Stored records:
# # # # # # #
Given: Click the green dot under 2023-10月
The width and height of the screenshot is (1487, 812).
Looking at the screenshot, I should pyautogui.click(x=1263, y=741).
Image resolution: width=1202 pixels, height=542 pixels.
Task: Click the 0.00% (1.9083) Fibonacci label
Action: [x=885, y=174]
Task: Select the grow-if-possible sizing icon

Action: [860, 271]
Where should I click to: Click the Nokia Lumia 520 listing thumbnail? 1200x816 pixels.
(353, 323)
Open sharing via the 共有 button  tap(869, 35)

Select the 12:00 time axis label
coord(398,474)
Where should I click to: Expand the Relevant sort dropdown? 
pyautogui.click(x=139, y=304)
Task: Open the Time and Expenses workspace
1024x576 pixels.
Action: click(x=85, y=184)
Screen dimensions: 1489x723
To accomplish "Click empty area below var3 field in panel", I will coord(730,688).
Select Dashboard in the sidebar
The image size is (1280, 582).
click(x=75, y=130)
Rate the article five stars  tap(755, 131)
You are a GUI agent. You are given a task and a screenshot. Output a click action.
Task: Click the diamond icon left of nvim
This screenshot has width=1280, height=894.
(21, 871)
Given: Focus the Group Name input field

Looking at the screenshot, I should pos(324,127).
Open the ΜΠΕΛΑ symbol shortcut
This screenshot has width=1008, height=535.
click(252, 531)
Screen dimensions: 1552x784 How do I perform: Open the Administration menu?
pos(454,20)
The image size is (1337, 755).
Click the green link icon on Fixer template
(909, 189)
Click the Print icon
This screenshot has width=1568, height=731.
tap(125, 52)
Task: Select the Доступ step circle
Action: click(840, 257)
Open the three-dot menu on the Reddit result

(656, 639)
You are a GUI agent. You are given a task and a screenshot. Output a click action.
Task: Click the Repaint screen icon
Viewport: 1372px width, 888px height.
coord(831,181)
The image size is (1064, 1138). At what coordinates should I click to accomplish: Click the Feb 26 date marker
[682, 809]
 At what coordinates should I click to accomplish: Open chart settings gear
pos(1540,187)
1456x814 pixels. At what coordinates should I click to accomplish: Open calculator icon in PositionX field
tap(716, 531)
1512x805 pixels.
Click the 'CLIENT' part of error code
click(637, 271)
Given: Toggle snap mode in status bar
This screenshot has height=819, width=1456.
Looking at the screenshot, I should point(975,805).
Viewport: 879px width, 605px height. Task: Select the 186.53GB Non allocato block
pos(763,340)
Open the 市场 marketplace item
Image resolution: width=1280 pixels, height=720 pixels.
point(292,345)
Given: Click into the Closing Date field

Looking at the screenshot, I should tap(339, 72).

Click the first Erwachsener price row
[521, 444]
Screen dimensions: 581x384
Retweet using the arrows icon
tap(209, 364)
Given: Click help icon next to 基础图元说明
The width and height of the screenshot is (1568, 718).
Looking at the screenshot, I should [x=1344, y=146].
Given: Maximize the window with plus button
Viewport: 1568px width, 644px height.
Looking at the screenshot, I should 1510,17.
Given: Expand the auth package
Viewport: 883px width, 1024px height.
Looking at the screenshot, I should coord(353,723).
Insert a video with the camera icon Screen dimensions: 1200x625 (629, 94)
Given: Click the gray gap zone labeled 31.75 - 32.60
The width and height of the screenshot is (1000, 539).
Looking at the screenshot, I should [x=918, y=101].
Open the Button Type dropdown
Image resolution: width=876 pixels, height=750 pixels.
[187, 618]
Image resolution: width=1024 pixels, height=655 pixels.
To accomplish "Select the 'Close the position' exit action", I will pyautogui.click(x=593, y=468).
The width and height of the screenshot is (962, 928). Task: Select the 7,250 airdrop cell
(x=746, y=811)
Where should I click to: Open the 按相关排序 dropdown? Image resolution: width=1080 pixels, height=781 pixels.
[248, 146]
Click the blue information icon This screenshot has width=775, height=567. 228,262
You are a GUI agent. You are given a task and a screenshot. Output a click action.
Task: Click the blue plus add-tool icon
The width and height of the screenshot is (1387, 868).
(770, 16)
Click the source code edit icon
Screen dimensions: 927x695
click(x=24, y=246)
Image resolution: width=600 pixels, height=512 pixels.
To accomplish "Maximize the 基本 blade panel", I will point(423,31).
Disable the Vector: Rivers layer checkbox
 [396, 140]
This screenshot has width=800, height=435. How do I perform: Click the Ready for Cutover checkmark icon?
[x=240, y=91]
# # # # # # #
PROBLEM DESCRIPTION: Pull out every line of the data above that contains the string "pyautogui". Case matters.

SOLUTION FOR THIS EXERCISE:
Looking at the screenshot, I should pyautogui.click(x=1263, y=741).
pyautogui.click(x=139, y=304)
To accomplish "Select the 'Close the position' exit action", I will pyautogui.click(x=593, y=468).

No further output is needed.